Remotely Unlocking LUKS-Encrypted Proxmox with Dropbear SSH at Boot

Overview

When Proxmox boots with encrypted disks, the root filesystem cannot be mounted until the disk encryption passphrase is entered. The system loads an early minimal environment called initramfs, which does not yet have the full operating system or network services running.

To remotely unlock the disk, we install Dropbear, a lightweight SSH server, inside this initramfs. Dropbear allows an administrator to SSH into the machine at boot time and enter the LUKS passphrase remotely. Once unlocked, the system continues booting normally.

1. Copy Your SSH Public Key to the Server

ssh-copy-id -i /root/.ssh/id_rsa [email protected]

• This copies your SSH public key to the server's /root/.ssh/authorized_keys, enabling key-based authentication.

• Key-based login is mandatory for security since password authentication in initramfs is disabled.

2. Install Dropbear in Initramfs

apt install dropbear-initramfs

• This installs Dropbear configured to run inside the initramfs environment at boot.

• Dropbear is much smaller than OpenSSH, which makes it suitable for the minimal initramfs setup.

3. Configure a Static IP Address for Initramfs

Edit /etc/initramfs-tools/initramfs.conf to specify the IP address and network settings for Dropbear during early boot.

Example:

cat << 'EOF' >> /etc/initramfs-tools/initramfs.conf
IP=192.168.1.10::192.168.1.1:255.255.255.0::enp2s0:off
EOF

• Replace 192.168.1.10 with the same static IP address that your Proxmox host normally uses.

• This ensures the server is reachable at the same IP address during early boot (initramfs) and after full boot.

• Replace 192.168.1.1 with your gateway and enp2s0 with your actual network interface name.

• The IP must match your network to enable SSH connectivity in initramfs.

4. Add Your SSH Key to Dropbear’s Authorized Keys Inside Initramfs

cp /root/.ssh/authorized_keys /etc/dropbear/initramfs/authorized_keys
chmod 600 /etc/dropbear/initramfs/authorized_keys

• Dropbear uses this file to authenticate users connecting during early boot.

• Proper permissions ensure Dropbear will read the keys securely.

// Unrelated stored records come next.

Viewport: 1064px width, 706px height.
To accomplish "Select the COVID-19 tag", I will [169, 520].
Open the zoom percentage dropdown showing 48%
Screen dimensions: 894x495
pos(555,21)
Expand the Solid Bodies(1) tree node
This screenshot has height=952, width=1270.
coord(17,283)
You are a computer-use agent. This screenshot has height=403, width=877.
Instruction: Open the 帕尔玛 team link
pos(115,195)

5. Rebuild the Initramfs and Reboot

update-initramfs -u
reboot

• This regenerates the initramfs image to include Dropbear and your updated keys.

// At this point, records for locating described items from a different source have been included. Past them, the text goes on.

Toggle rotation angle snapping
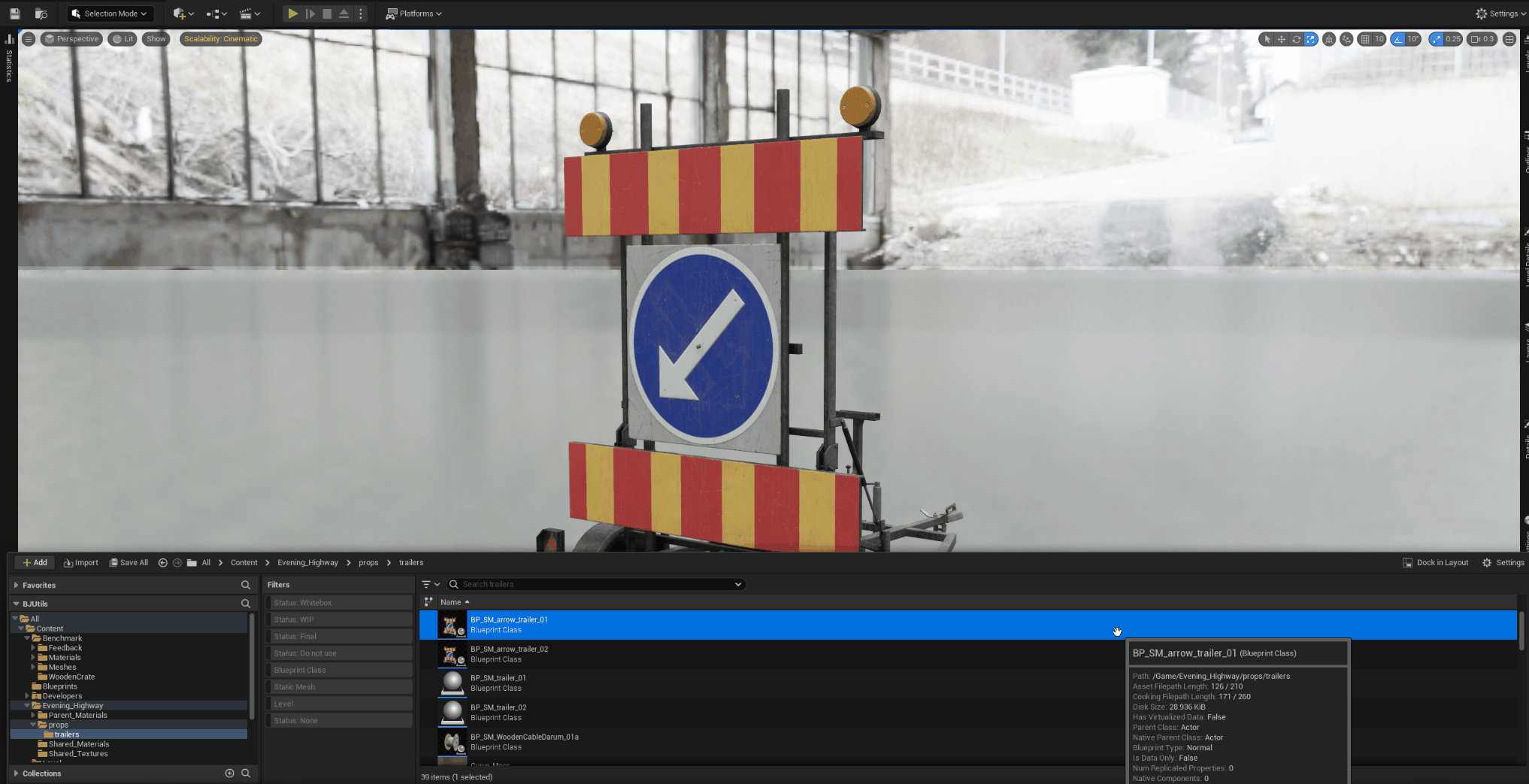The width and height of the screenshot is (1529, 784). (x=1397, y=39)
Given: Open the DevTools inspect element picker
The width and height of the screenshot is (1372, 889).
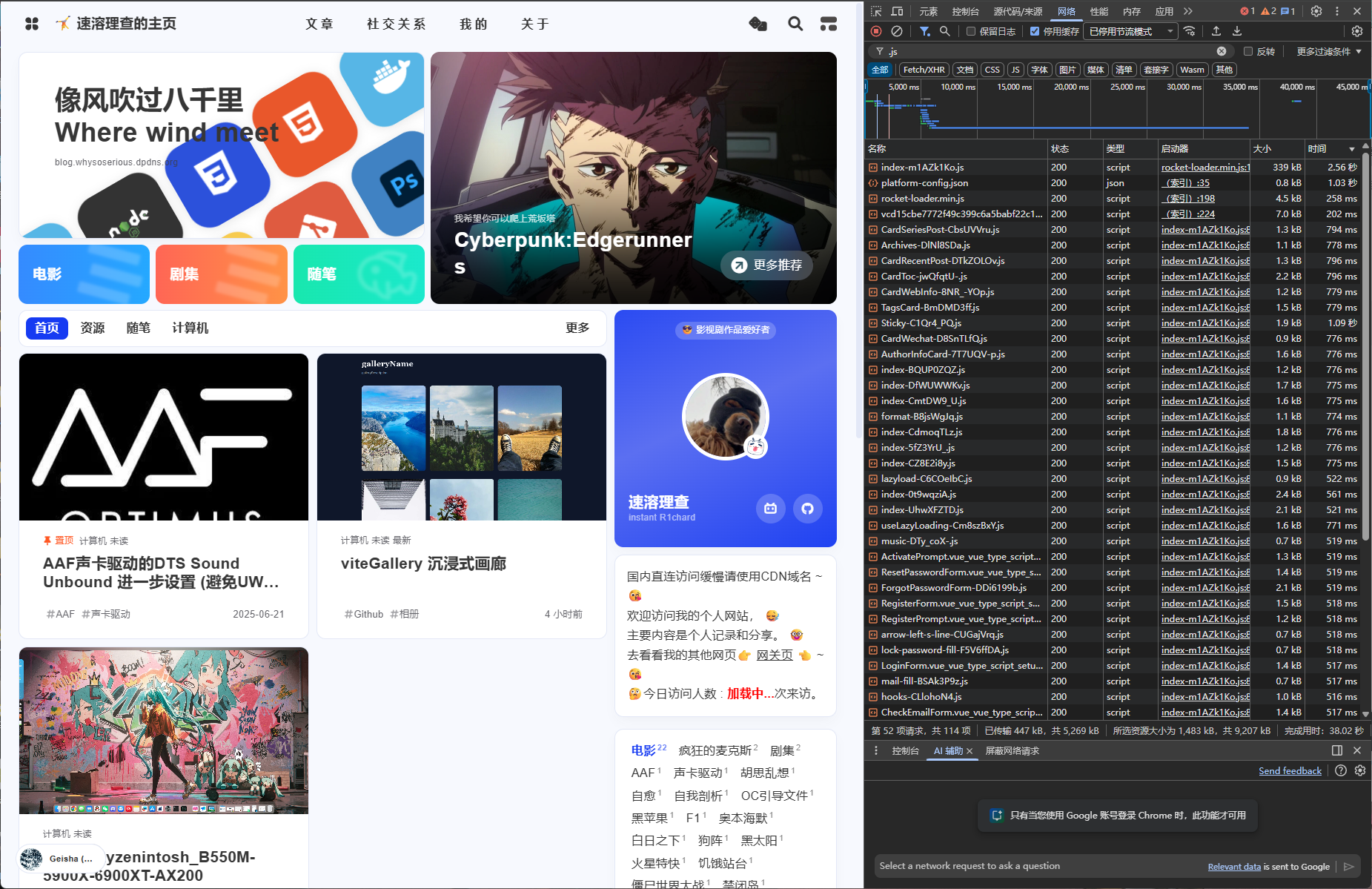Looking at the screenshot, I should (x=876, y=11).
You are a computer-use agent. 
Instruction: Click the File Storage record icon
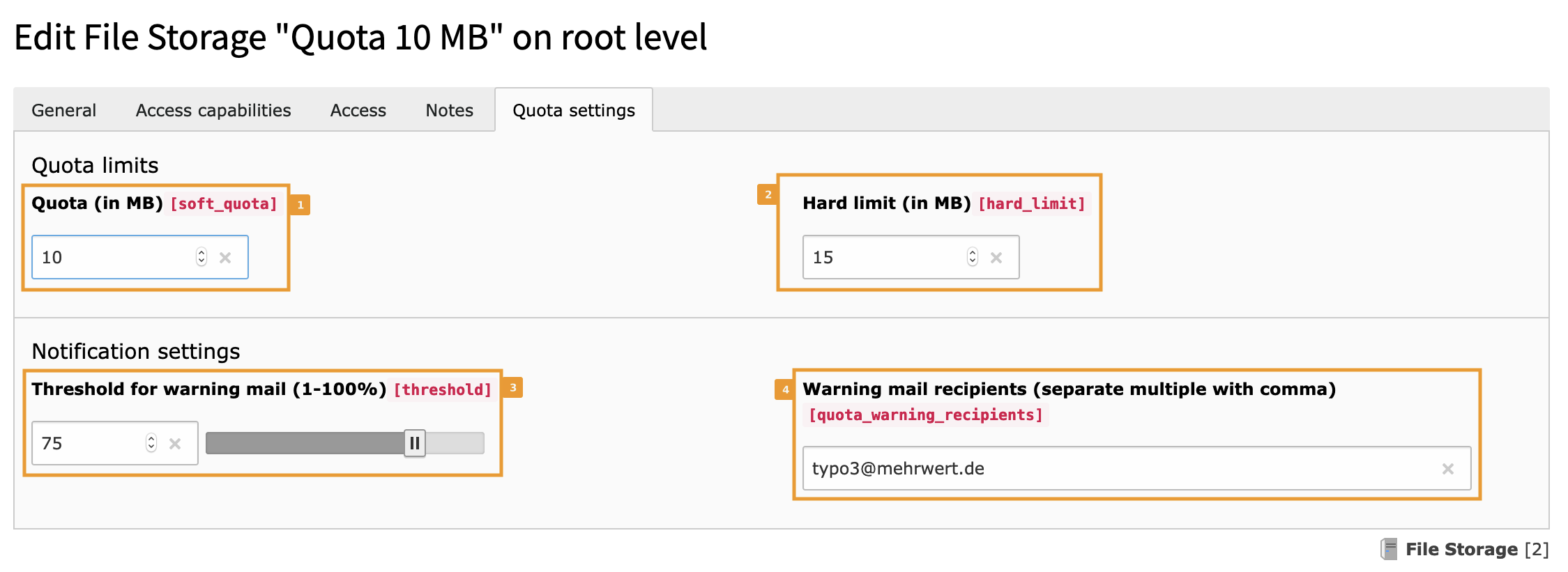point(1389,549)
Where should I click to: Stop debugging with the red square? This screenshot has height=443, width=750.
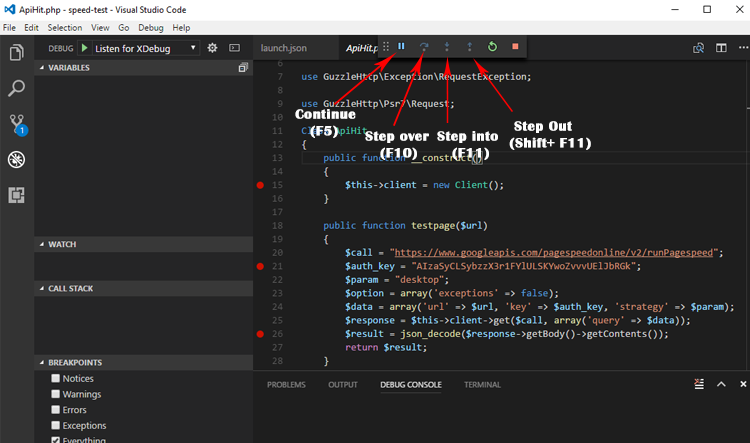[x=515, y=47]
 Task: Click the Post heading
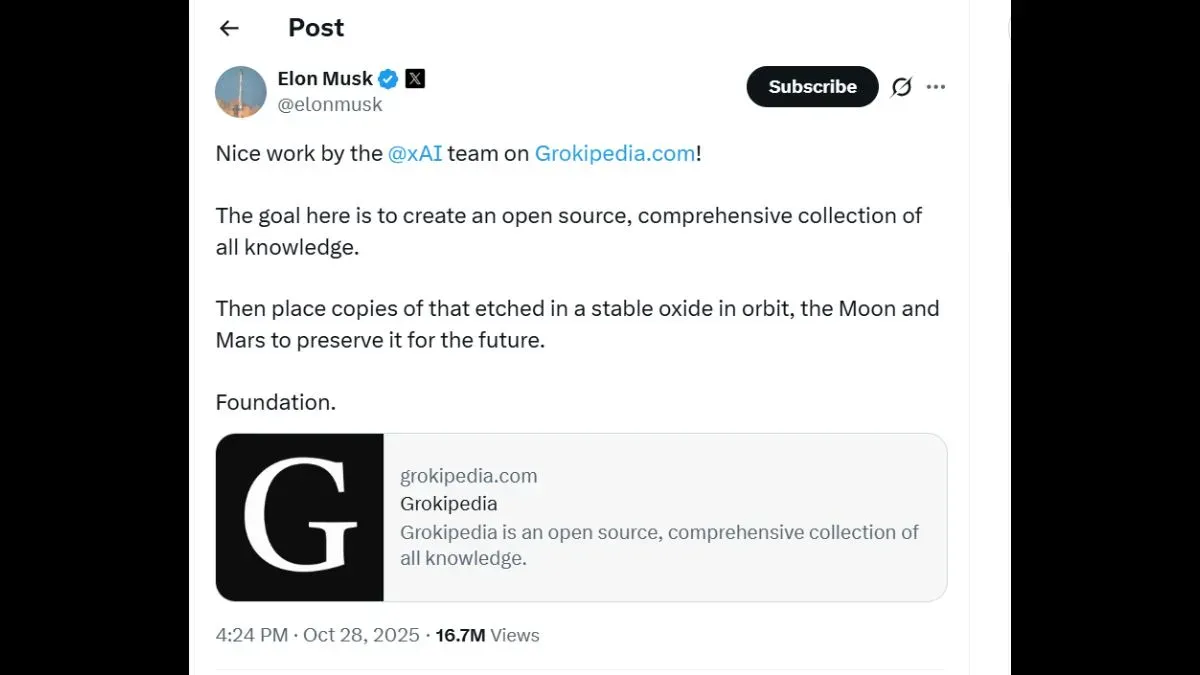tap(316, 28)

• Upon reboot, Dropbear starts inside initramfs and listens for SSH connections on the static IP.

Note: You may see error messages from cryptsetup about unresolved devices or device mismatches during boot. These are expected because the disk is still locked and will be resolved once unlocked.

6. Unlock the Encrypted Disk via SSH

After reboot, connect to your server via SSH:

ssh [email protected]
cryptroot-unlock

• This command prompts for the LUKS passphrase.

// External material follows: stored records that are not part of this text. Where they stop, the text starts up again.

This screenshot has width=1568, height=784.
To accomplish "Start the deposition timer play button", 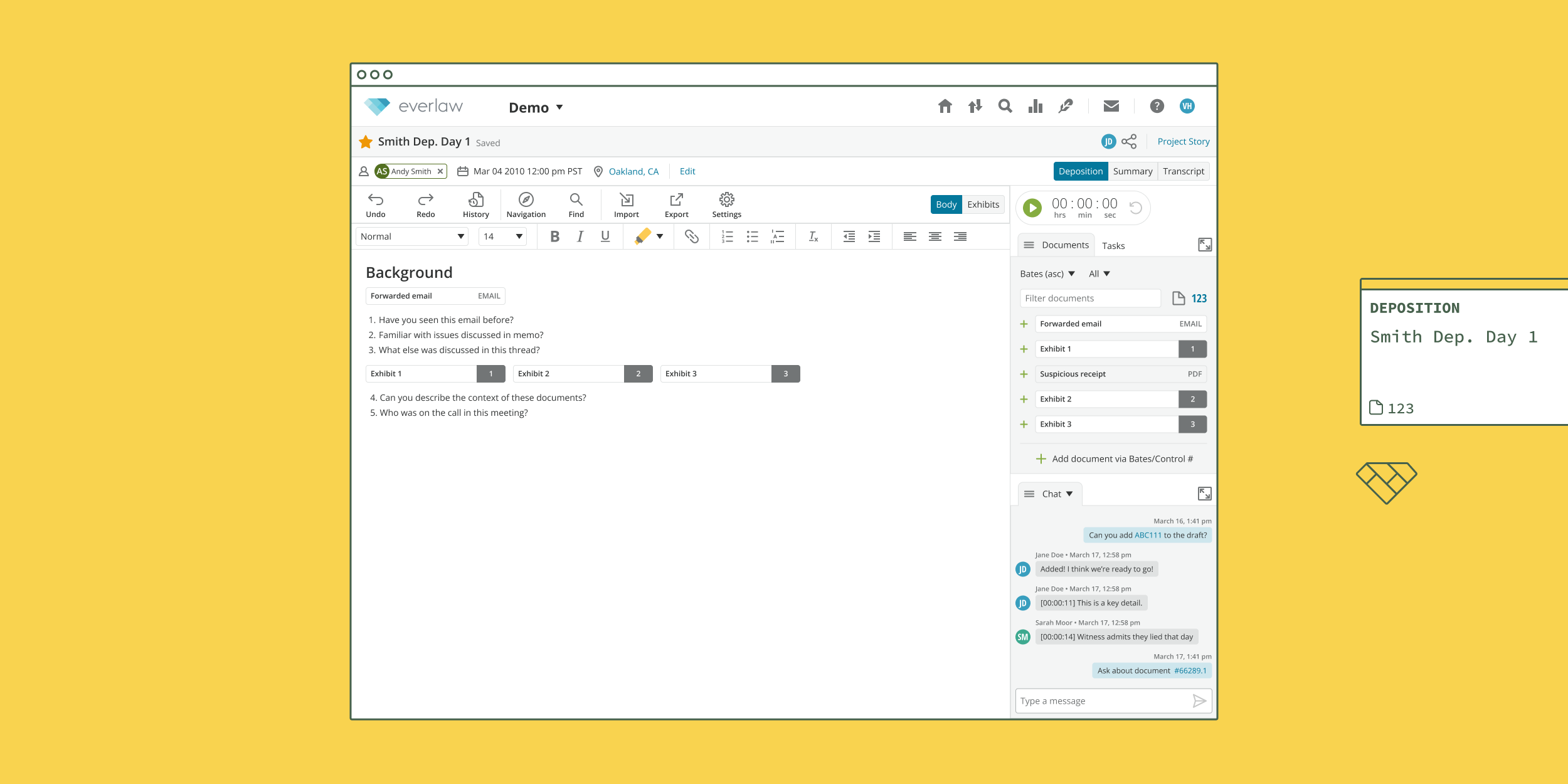I will pyautogui.click(x=1032, y=208).
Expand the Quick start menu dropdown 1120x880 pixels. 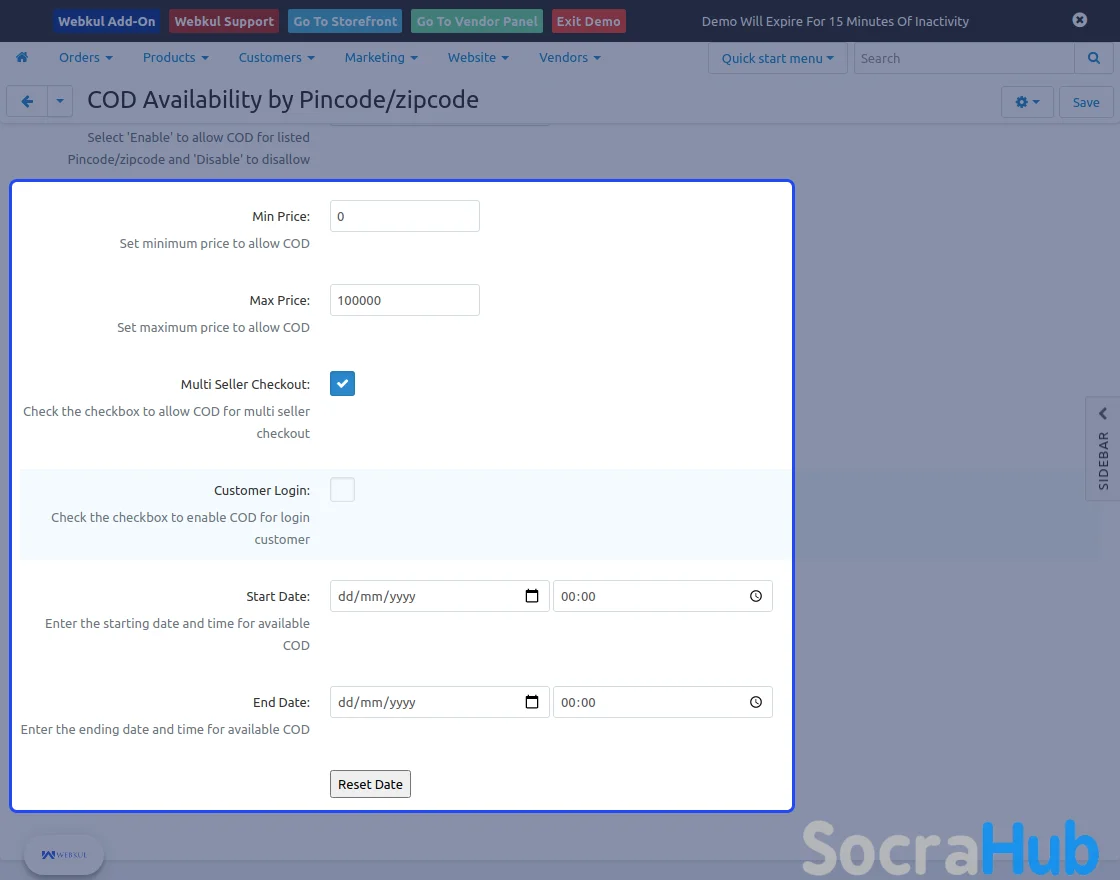click(777, 58)
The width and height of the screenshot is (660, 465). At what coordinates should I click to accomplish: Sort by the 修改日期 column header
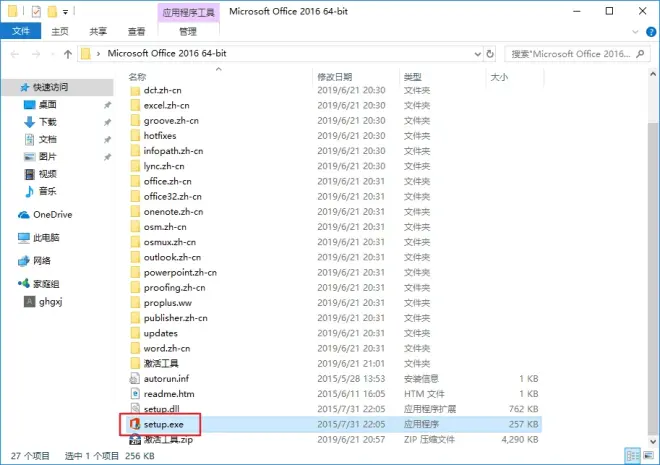click(x=335, y=76)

• Enter the disk encryption password to unlock the root filesystem.

• Once unlocked, the server continues the normal boot process.

• The SSH session will close automatically after unlocking.

Why Use the Same IP Address?

• The IP configured in initramfs.conf must be the same static IP that Proxmox uses after boot, so you can reach the server consistently before and after disk unlocking.

• If the IP differs, you must remember and connect to a separate address during early boot, which complicates management.

• Using the same IP minimizes network confusion and prevents failures where Dropbear is unreachable because of misconfigured networking in initramfs.

Important Notes

• Ensure the network interface name and IP subnet configurations are correct and valid on your network. Incorrect settings cause Dropbear SSH to be unreachable.

• This method requires that the network is fully operational inside initramfs, which depends on correct static IP configuration.

• For emergency access, consider alternate recovery options if network unlock fails.

• Always secure your authorized SSH keys to maintain security during early boot.

This setup enables secure, seamless remote disk unlocking for encrypted Proxmox systems, improving convenience without sacrificing security.